Жильбер, поскольку читатель уже догадался, что это был он, гордо ответил:
— Вы же видите — смотрю.
— Вместо того, чтобы делать свою работу, — заметил Ришелье.
— Свою работу я уже сделал, — смиренно отвечал ему Жильбер, не удостаивая Таверне даже взглядом.
— Всюду я сталкиваюсь с этим бездельником! — возмутился барон.
— Полно, сударь, будет вам, — раздался мягкий голос. — Малыш Жильбер прекрасный работник и весьма прилежный ботаник.
Таверне обернулся и увидел г-на де Жюсьё, который благосклонно потрепал Жильбера по щеке.
Барон побагровел от ярости и удалился, бурча:
— Слугам здесь не место!
— Тише! — остановил его Ришелье. — Погляди: вот Николь… Там, за той дверью… Ишь, плутовка! Так и стреляет глазами по сторонам.
Действительно, Николь, стоя позади двух десятков слуг, тянула свою хорошенькую головку, и ее глаза, исполненные восторга и удивления, жадно ловили каждую подробность происходящего в зале.
Жильбер тоже заметил ее и повернул в другую сторону.
— Послушай-ка, — сказал барону де Таверне герцог, — мне кажется, король хочет с тобой поговорить… Он озирается…
И оба друга направились к королевской ложе.
Г-жа Дюбарри, стоя, переговаривалась с г-ном д'Эгийоном. Тот тоже стоял и следил за всеми передвижениями своего дядюшки.
Руссо, оставшийся в одиночестве, любовался Андреа; он следил за ней увлеченным и едва ли не влюбленным взглядом.
Высокопоставленные актеры отправились переодеваться в свои уборные, куда Жильбер заранее поставил свежие цветы.
Г-н де Ришелье вошел к королю, а Таверне остался в коридоре один; он чувствовал, как сердце его то холодеет, то вспыхивает огнем от ожидания. Наконец герцог вернулся и приложил к губам палец.
Побледнев от радости, Таверне кинулся к другу, который провел его в королевскую ложу.
Там они стали свидетелями следующего разговора.
— Ваше величество, мне ждать вас к ужину? — спросила у короля г-жа Дюбарри.
Король ответил:
— Уж извините меня, графиня, я чувствую себя утомленным.
В этот момент вошел дофин и, словно не замечая г-жу Дюбарри, чуть ли не наступил ей на ногу.
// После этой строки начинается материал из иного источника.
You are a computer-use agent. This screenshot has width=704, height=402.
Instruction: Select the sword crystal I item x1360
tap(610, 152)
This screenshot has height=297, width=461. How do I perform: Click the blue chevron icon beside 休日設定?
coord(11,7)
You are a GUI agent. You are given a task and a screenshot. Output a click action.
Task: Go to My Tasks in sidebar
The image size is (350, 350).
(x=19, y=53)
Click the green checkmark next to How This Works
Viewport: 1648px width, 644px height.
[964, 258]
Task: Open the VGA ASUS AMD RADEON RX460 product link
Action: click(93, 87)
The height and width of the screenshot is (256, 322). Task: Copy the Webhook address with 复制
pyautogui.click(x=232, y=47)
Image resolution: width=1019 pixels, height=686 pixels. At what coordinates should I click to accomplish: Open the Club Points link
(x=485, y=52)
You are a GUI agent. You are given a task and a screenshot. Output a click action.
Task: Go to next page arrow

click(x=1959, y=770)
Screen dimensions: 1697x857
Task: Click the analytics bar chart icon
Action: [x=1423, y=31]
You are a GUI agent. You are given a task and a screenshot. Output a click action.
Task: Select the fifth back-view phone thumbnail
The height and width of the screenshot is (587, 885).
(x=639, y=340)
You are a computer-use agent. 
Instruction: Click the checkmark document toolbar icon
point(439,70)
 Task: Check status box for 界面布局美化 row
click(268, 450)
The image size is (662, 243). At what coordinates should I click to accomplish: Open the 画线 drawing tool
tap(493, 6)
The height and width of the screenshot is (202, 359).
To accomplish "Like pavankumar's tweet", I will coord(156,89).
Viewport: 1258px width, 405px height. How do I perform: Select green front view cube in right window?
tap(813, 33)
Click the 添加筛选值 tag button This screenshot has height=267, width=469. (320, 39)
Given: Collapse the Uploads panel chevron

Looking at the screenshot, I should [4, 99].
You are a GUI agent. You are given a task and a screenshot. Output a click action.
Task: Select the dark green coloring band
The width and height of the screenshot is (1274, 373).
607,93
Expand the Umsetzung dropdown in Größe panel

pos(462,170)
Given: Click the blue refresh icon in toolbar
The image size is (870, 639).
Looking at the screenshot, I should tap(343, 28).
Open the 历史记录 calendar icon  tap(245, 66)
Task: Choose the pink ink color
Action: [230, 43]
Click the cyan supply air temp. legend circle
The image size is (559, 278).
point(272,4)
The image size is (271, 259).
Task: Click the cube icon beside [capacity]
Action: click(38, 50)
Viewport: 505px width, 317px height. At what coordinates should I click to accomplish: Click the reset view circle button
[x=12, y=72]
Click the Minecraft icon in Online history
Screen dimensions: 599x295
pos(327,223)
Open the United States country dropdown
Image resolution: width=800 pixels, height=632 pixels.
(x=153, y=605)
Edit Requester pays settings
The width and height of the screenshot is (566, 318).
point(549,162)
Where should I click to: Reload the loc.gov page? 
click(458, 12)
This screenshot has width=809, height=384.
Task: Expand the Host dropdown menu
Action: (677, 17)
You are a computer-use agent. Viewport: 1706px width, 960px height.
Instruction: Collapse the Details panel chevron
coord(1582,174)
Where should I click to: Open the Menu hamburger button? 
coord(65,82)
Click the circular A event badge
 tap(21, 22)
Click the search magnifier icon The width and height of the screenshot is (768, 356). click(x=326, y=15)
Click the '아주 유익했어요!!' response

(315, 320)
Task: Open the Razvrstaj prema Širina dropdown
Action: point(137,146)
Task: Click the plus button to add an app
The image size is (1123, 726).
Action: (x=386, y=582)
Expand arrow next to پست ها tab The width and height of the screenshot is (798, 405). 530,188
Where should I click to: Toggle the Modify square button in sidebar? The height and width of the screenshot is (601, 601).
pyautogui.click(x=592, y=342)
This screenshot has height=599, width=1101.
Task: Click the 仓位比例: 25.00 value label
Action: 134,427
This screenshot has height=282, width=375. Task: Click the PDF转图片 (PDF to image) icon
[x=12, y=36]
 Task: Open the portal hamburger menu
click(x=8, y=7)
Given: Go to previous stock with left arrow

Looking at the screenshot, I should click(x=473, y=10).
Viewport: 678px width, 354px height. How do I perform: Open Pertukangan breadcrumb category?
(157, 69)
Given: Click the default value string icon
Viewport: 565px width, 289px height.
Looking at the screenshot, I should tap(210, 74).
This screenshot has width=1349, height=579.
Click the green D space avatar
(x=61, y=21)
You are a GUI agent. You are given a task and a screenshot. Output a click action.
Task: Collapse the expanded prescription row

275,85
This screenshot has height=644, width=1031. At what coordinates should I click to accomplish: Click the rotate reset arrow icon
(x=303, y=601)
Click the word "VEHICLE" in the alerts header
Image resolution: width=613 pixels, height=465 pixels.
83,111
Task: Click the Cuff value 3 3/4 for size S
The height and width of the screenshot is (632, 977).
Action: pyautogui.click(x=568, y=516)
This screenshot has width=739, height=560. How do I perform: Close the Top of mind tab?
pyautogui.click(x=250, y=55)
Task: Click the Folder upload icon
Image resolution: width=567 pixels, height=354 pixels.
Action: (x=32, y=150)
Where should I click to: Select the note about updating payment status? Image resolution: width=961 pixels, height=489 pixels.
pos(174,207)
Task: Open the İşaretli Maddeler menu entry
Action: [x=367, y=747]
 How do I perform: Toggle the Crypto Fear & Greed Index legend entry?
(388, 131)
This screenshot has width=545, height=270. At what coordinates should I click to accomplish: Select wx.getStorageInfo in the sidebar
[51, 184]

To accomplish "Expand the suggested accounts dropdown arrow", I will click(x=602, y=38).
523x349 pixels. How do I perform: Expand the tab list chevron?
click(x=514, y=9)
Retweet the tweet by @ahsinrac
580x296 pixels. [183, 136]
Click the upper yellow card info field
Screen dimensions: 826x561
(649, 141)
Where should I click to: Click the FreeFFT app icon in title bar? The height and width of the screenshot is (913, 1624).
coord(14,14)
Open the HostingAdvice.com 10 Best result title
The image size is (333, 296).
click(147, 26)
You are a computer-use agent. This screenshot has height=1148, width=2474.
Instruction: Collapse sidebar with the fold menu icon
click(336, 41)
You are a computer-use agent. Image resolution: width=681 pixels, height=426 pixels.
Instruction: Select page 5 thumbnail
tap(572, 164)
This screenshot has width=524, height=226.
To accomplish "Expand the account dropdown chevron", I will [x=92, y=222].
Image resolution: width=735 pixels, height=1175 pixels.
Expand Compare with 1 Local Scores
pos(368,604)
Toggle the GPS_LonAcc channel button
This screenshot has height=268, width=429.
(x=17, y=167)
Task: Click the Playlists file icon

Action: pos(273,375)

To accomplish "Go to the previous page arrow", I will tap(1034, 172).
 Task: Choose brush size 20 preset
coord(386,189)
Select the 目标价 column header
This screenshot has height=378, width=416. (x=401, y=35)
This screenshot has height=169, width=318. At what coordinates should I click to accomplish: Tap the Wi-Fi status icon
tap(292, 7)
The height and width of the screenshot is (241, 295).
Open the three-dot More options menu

Он осведомился у короля:
— Ваше величество окажет нам честь отужинать с нами в Трианоне?
— Нет, дитя мое. Только что я отказался отужинать с графиней. Я чувствую себя утомленным. Ваша молодость слишком шумна для меня… Я поужинаю в одиночестве.
Дофин поклонился и вышел. Г-жа Дюбарри поклонилась чуть ли не в пояс и удалилась, трясясь от злости.
Король знаком подозвал к себе Ришелье.
— Герцог, — сказал он, — мне нужно поговорить с вами об одном деле, которое касается вас.
— Государь…
— Я был недоволен… Хотелось бы, чтобы вы мне объяснили… Вот что. Я ужинаю один. Составьте-ка мне компанию.
Тут король обратил взор на Таверне.
— Герцог, вы, кажется, знаете этого дворянина?
— Господина де Таверне? Да, государь.
— Ах, так это отец очаровательной певицы…
— Да, государь.
— Послушайте-ка, герцог…
Король наклонился и что-то шепнул Ришелье на ухо.
Таверне стиснул кулаки так, что ногти впились в кожу, лишь бы не выказать ни малейшего волнения.
Через секунду Ришелье прошел мимо Таверне и бросил:
— Следуй за мной, но только не подавай виду.
— Куда? — шепотом осведомился Таверне.
— Увидишь.
И герцог удалился. Таверне, отстав шагов на двадцать, шел за ним до покоев короля.
Ришелье вошел туда, Таверне остался в передней.